Task requirements → When you reach the line with "Where should I", transcribe it and each line after it through the last one below, exactly. Pictures stay out.

▶

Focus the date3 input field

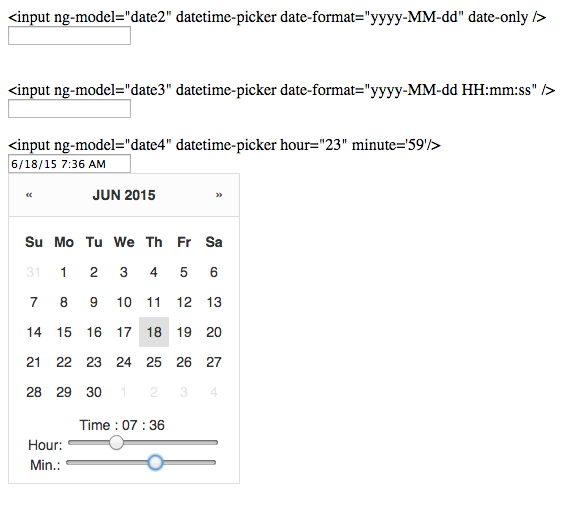pos(69,108)
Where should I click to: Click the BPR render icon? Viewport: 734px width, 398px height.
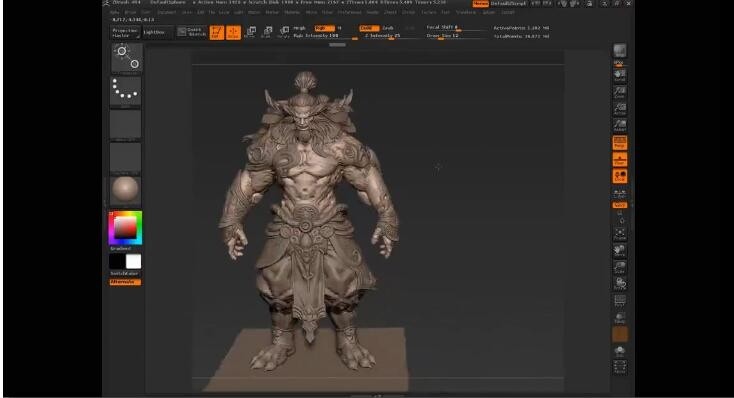(620, 51)
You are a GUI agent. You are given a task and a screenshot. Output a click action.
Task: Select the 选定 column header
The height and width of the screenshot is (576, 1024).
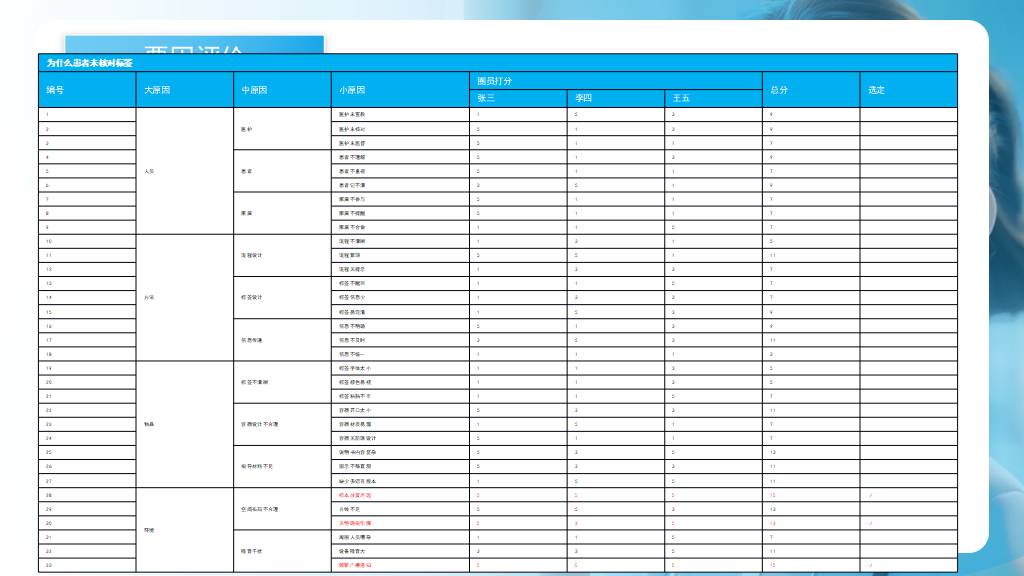coord(876,90)
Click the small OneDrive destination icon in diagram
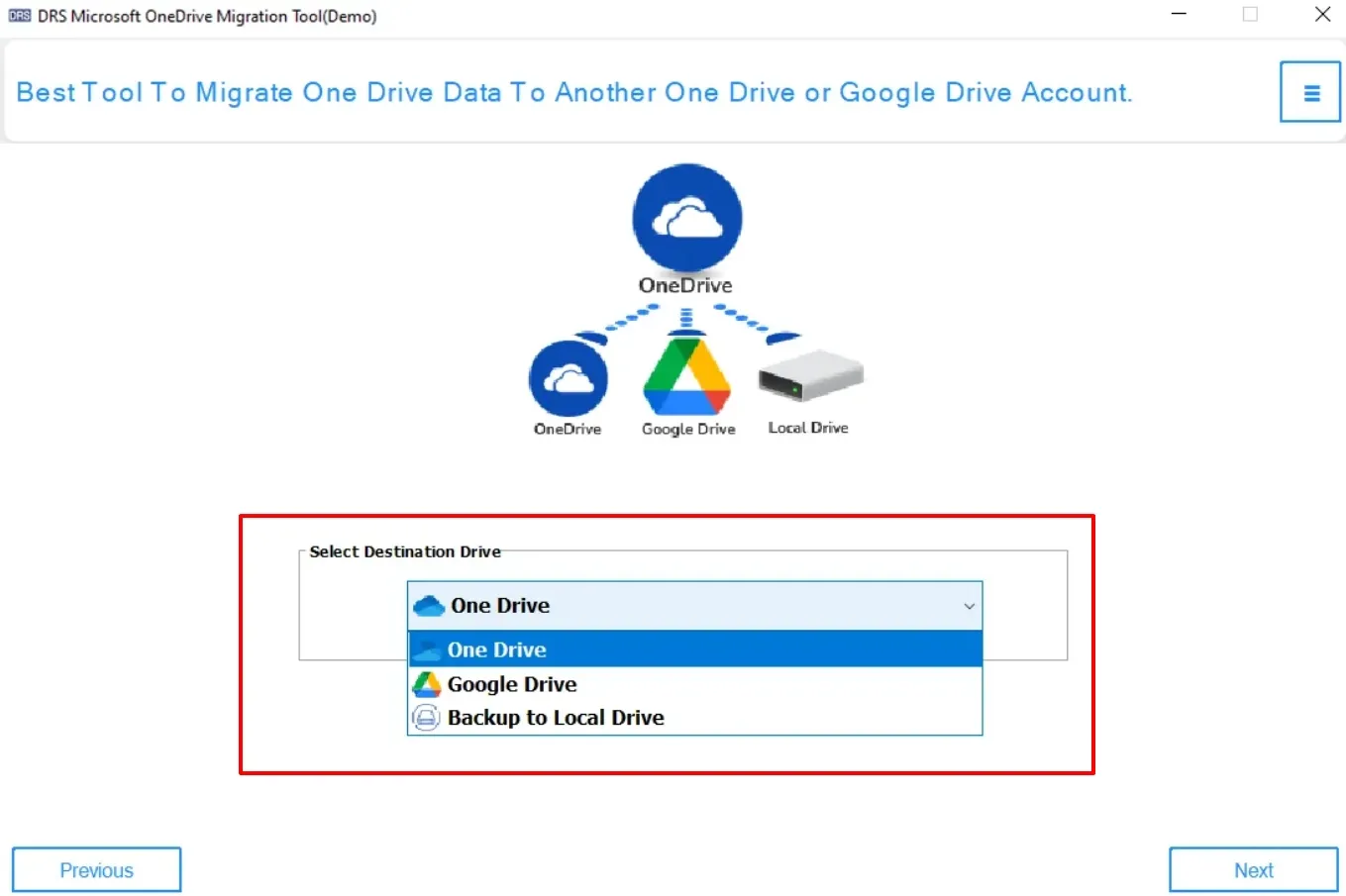This screenshot has width=1346, height=896. [569, 378]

◀

Your solution →
Where should I click to: Click the BPR render icon? Viewport: 734px width, 398px height.
(620, 51)
You are a GUI agent. You are given a task and a screenshot. Output a click action.
Task: Select the 选定 column header
The height and width of the screenshot is (576, 1024).
coord(876,90)
Click the small OneDrive destination icon in diagram
This screenshot has width=1346, height=896. [569, 378]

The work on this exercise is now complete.